This work addresses the limitations of existing depth completion methods, which rely on task-specific encoders prone to overfitting and poor generalization. The authors propose CAPA, a novel framework that, for the first time, integrates parameter-efficient fine-tuning techniques—such as LoRA and Visual Prompt Tuning—with test-time optimization. By freezing a pretrained ViT-based 3D foundation model and adapting only a small subset of parameters using sparse geometric observations, CAPA enables scene-adaptive depth completion without requiring a dedicated encoder. In video settings, it further enhances temporal consistency through inter-frame parameter sharing. The approach supports model-agnostic multi-frame joint optimization and achieves state-of-the-art performance across diverse indoor and outdoor datasets under various sparsity patterns, significantly improving both accuracy and robustness in depth completion.
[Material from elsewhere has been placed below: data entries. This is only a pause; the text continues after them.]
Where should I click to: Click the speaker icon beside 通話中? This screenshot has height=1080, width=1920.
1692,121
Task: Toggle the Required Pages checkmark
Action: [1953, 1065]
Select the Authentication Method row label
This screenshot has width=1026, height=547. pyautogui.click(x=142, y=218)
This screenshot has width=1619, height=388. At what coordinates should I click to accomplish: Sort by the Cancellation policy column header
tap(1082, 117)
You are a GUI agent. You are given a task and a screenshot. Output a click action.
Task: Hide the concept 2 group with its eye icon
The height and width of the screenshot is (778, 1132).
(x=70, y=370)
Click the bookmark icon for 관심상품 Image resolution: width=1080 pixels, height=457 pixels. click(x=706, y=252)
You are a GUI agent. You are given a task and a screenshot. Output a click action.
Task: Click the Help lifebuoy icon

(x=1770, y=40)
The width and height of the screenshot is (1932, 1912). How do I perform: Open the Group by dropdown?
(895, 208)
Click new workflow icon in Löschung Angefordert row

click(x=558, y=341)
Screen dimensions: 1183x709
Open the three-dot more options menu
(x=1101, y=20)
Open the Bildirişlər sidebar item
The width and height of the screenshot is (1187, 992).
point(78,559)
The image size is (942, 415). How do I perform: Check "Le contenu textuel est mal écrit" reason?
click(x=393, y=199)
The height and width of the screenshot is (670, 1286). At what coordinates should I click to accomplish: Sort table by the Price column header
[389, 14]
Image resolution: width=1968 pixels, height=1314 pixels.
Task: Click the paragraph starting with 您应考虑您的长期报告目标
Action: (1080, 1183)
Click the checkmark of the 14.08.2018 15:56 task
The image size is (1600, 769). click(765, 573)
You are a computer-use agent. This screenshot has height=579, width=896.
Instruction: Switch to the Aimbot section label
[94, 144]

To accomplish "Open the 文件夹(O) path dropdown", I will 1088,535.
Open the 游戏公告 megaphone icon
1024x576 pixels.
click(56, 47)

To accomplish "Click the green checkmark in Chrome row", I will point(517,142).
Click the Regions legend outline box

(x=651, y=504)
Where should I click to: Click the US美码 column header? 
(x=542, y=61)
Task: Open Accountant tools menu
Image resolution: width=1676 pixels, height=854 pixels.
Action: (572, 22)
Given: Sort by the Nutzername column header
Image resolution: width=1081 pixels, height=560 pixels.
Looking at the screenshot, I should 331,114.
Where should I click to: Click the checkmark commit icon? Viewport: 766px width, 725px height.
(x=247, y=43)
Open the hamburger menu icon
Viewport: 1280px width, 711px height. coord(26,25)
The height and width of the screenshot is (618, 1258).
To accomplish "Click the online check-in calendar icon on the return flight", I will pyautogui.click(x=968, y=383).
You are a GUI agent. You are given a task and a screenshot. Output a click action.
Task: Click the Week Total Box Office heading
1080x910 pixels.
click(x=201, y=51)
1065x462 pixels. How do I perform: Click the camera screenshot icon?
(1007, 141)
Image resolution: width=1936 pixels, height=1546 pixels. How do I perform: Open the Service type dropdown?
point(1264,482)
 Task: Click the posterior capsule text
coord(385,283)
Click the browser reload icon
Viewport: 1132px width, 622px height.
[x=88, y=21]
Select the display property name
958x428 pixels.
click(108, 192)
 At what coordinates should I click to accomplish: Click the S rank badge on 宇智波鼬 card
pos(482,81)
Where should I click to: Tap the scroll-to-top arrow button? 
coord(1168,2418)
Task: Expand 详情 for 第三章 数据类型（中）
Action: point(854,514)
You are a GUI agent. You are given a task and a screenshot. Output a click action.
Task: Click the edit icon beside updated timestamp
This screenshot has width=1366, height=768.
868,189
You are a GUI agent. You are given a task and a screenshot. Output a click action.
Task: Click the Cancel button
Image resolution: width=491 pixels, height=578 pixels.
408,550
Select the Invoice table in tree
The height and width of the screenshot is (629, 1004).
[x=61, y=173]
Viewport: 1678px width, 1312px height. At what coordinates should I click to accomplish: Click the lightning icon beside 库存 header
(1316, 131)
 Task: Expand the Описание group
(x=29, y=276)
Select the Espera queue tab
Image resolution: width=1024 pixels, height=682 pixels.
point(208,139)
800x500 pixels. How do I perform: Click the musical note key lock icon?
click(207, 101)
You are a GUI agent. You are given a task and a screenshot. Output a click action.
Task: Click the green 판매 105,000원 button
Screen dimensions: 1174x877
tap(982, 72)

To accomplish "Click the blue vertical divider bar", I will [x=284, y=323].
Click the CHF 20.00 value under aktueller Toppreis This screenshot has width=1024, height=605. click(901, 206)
We introduce CAPA, a parameter-efficient test-time optimization framework that adapts pre-trained 3D foundation models (FMs) for depth completion, using sparse geometric cues. Unlike prior methods that train task-specific encoders for auxiliary inputs, which often overfit and generalize poorly, CAPA freezes the FM backbone. Instead, it updates only a minimal set of parameters using Parameter-Efficient Fine-Tuning (e.g. LoRA or VPT), guided by gradients calculated directly from the sparse observations available at inference time. This approach effectively grounds the foundation model's geometric prior in the scene-specific measurements, correcting distortions and misplaced structures. For videos, CAPA introduces sequence-level parameter sharing, jointly adapting all frames to exploit temporal correlations, improve robustness, and enforce multi-frame consistency. CAPA is model-agnostic, compatible with any ViT-based FM, and achieves state-of-the-art results across diverse condition patterns on both indoor and outdoor datasets. Project page: research.nvidia.com/labs/dvl/projects/capa.